Teenage Mutant Ninja Turtles: Mutants in Manhattan
コミック風のビジュアルとスピーディーな戦闘を融合させたアクションゲーム。意欲的な試みの一方で、単調なゲームデザインが影を落とした惜作。
説明
『Teenage Mutant Ninja Turtles: Mutants in Manhattan』は、レオナルド、ドナテロ、ミケランジェロ、ラファエロを操作し、それぞれが持つ固有の武器とカスタマイズ可能なアビリティを駆使して戦うサードパーソン・アクションゲームです。物語は一連のミッション形式で進行し、ビーバップやロックステディ、そしてシュレッダーといったおなじみの悪役たちとの対決が描かれます。IDWのコミックシリーズの筆致を再現したビジュアルデザインは本作の大きな特徴であり、シナリオも同シリーズの主要ライターが担当しました。戦闘はコンボの連鎖が軸となっており、シングルプレイ時はキャラクターを切り替えながら進むスタイルです。パルクールを取り入れた高速移動や最大4人でのオンライン協力プレイなど、ダイナミックなアクションが楽しめます。
『Turtles in Time』や2003年版のコンソール作品といった往年のベルトスクロールアクションと比較すると、本作はプラチナゲームズの真骨頂である流れるようなコンボアクションに重きを置いています。

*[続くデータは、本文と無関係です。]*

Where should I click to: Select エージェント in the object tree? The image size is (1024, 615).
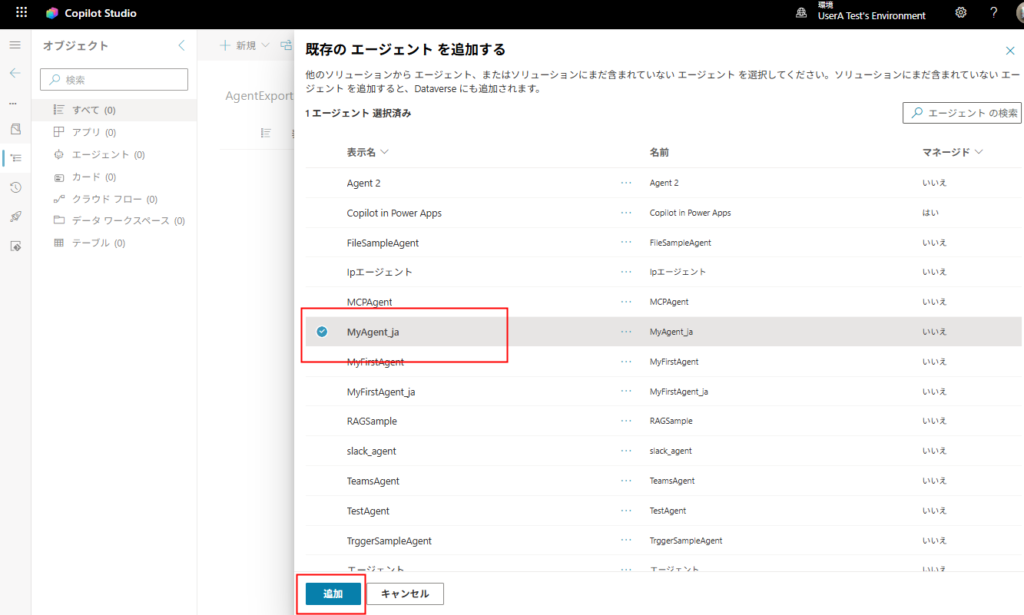[x=100, y=155]
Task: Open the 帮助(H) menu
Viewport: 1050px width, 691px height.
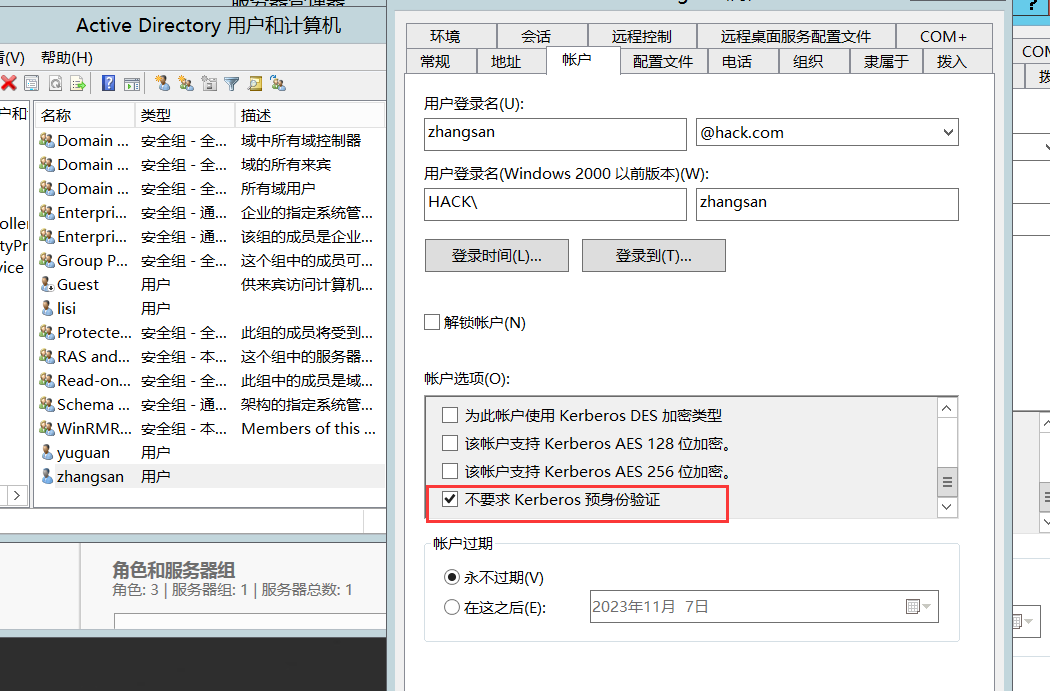Action: coord(67,57)
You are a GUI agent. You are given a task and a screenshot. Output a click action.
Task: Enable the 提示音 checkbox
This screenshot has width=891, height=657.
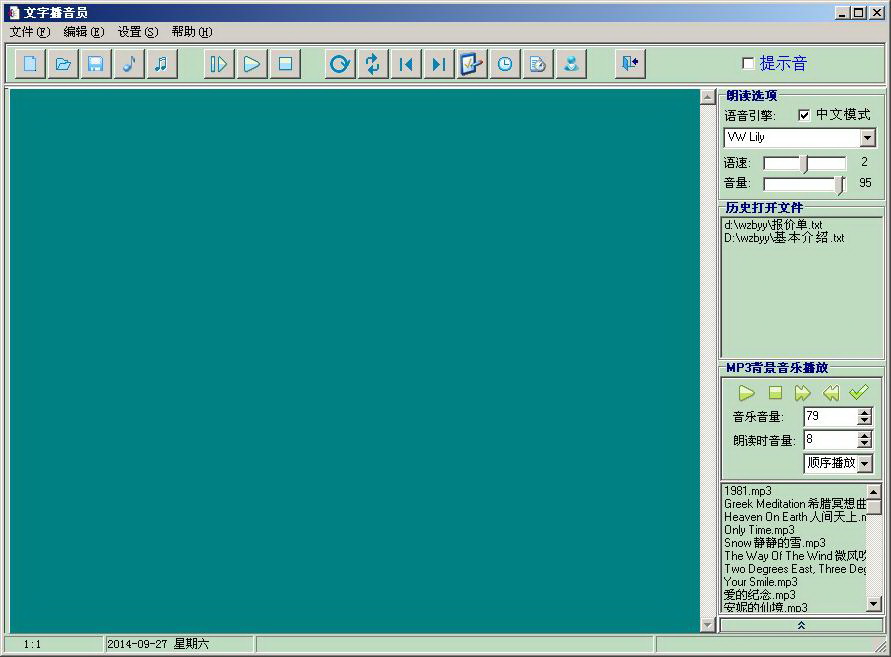click(748, 63)
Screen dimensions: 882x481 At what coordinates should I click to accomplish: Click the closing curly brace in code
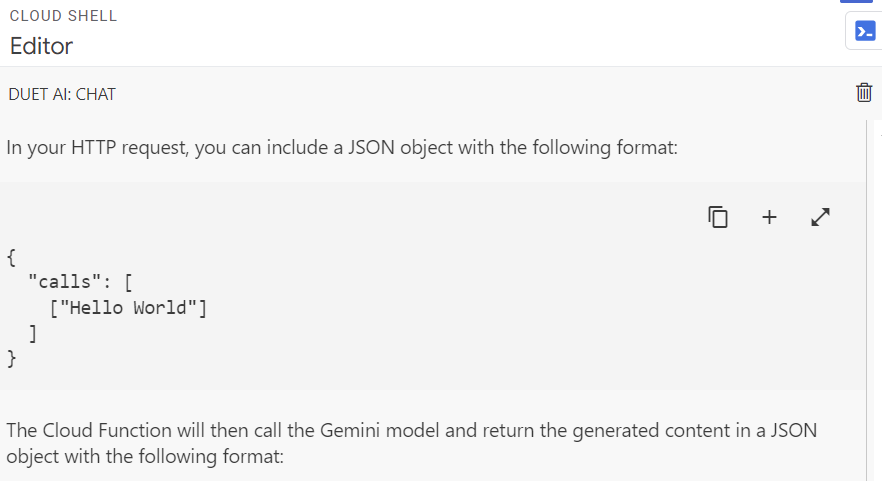[x=11, y=357]
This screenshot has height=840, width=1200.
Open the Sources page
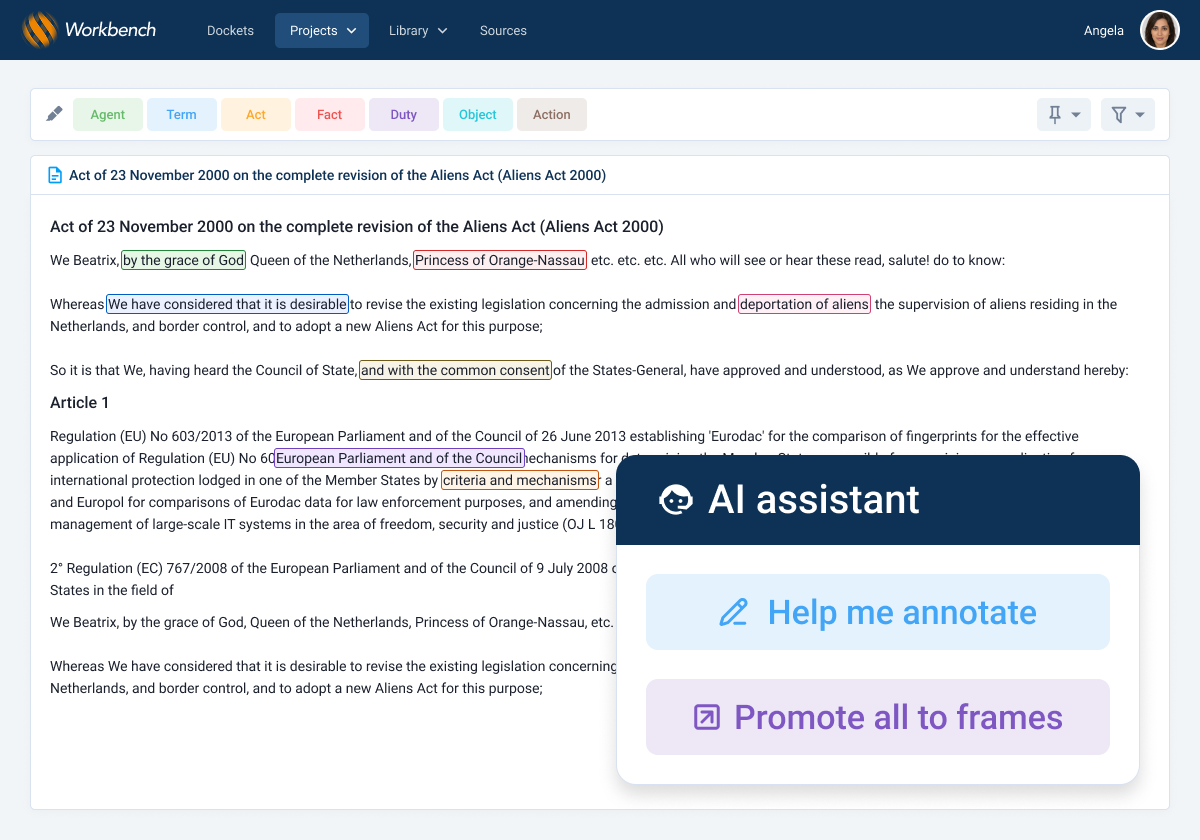click(x=503, y=30)
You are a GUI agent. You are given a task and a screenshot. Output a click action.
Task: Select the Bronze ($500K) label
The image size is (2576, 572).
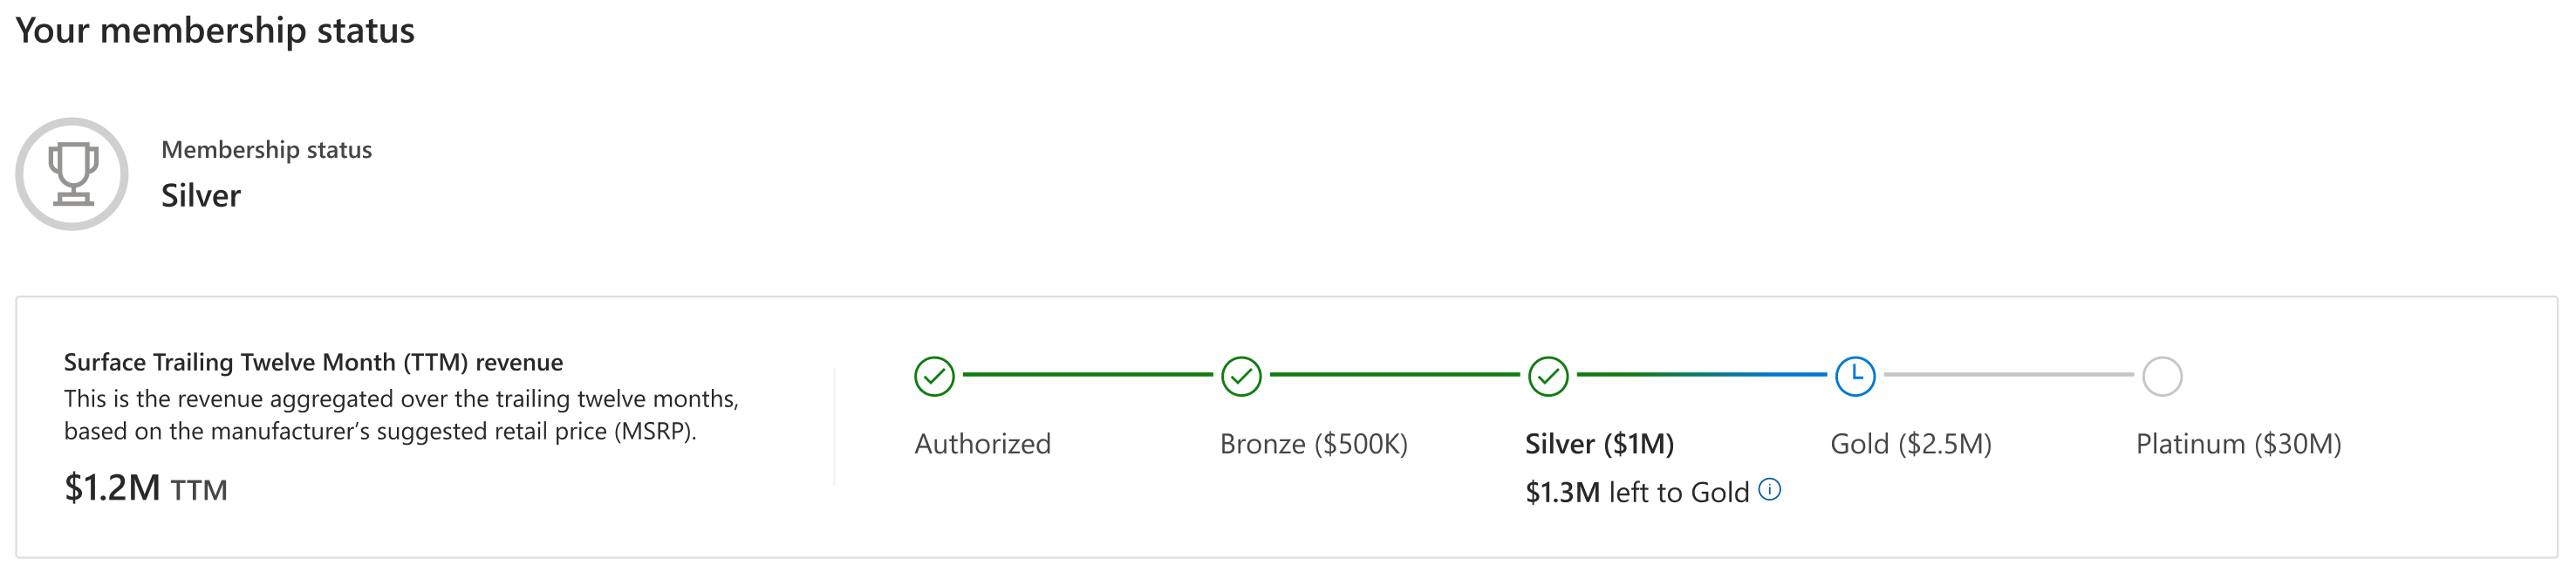tap(1313, 444)
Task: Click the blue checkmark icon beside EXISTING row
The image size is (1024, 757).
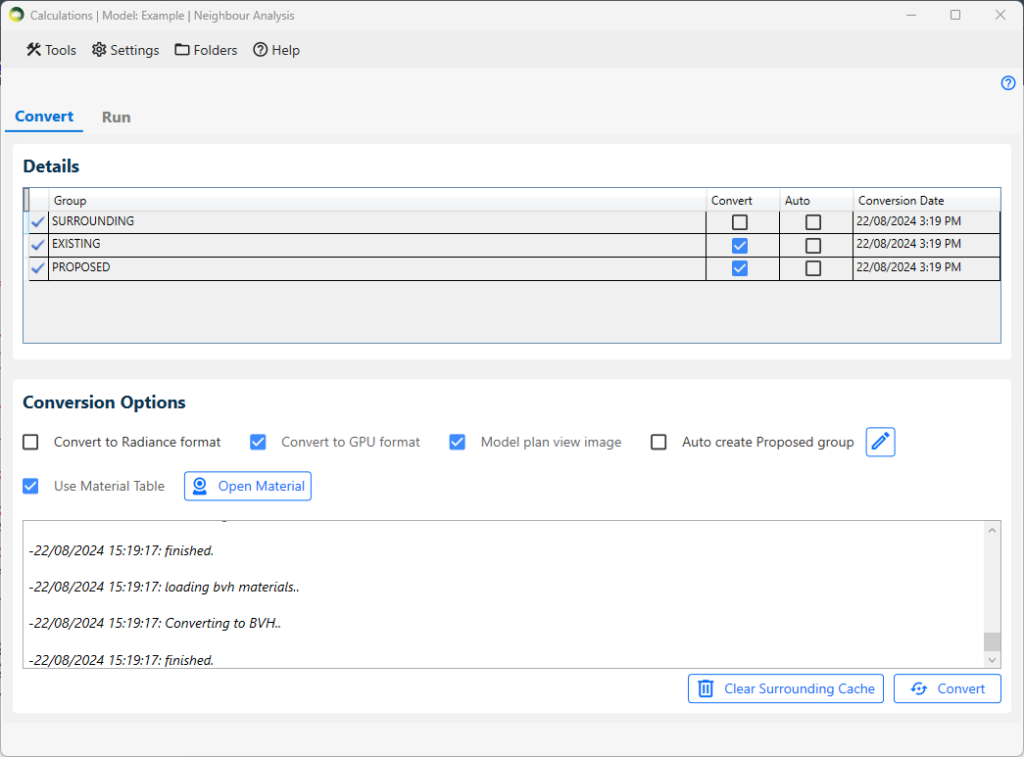Action: pos(38,245)
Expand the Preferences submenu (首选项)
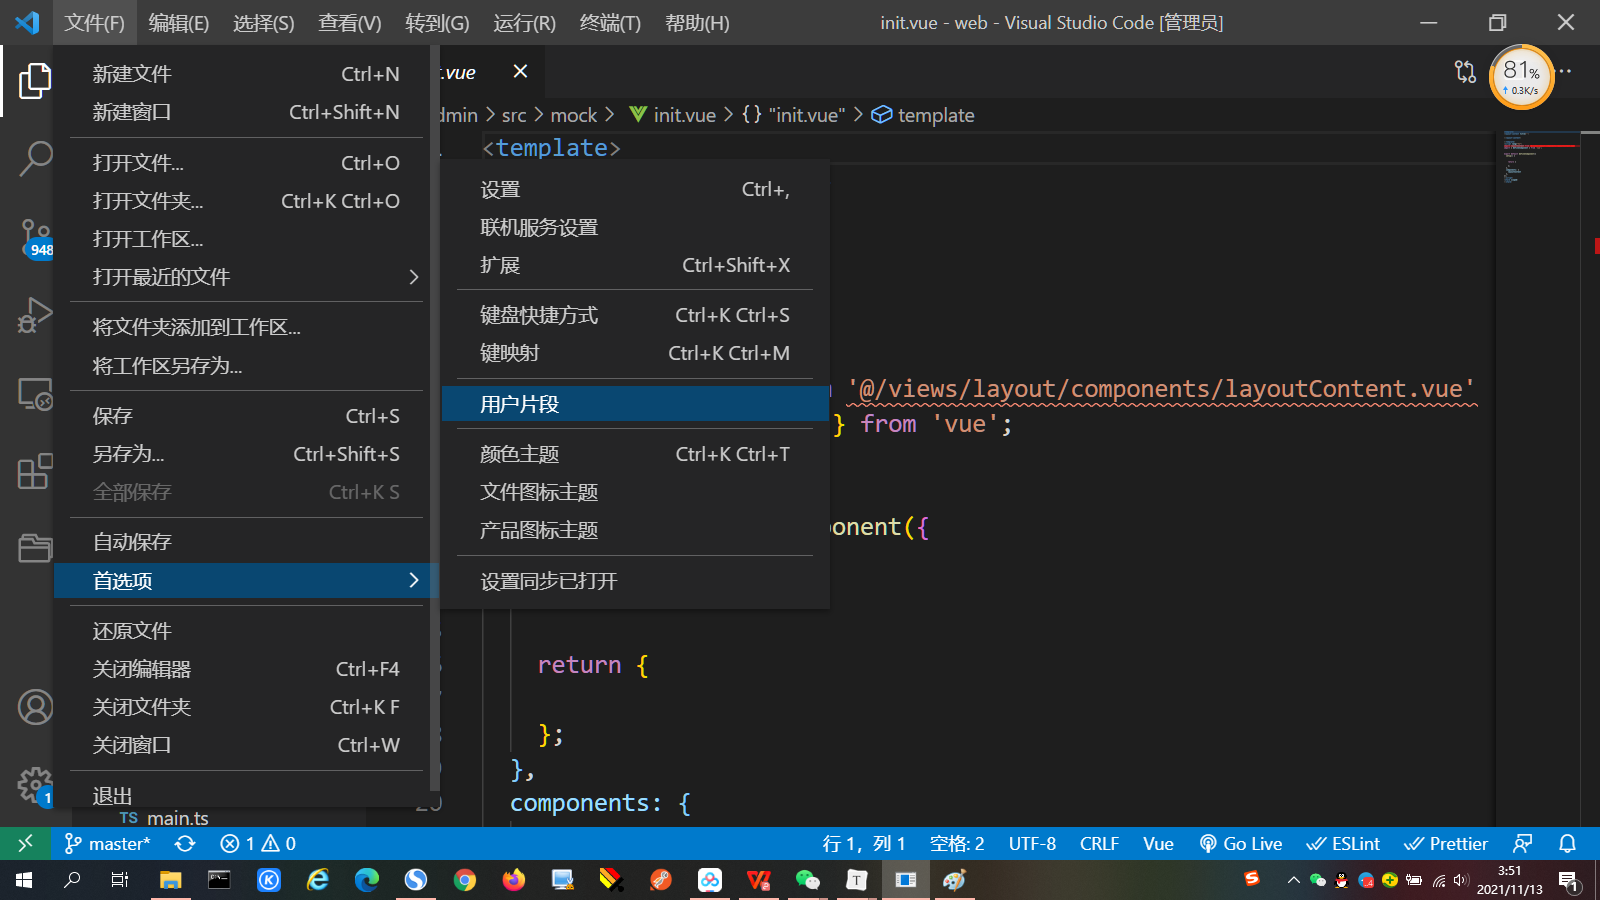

しかし、全9ステージを通じてミッション目標が単調になりがちである点や、シリーズファンが期待するローカル協力プレイが実装されていない点は、評価を分かつ要因となりました。本作はマルチプラットフォームで展開されましたが、ライセンス契約の期限に伴いデジタル販売が早期に終了しており、アクティビジョンが手掛けた他のライセンス作品と同様、幻のタイトルの一角を占める存在となっています。
コミック調の鮮烈なビジュアルとキャラクターの造形には高い評価が寄せられたものの、ミッションの多様性の欠如や全体的な調整不足が惜しまれる作品です。確固たるビジュアルアイデンティティを確立していただけに、非常に悔やまれる開発の機会でした。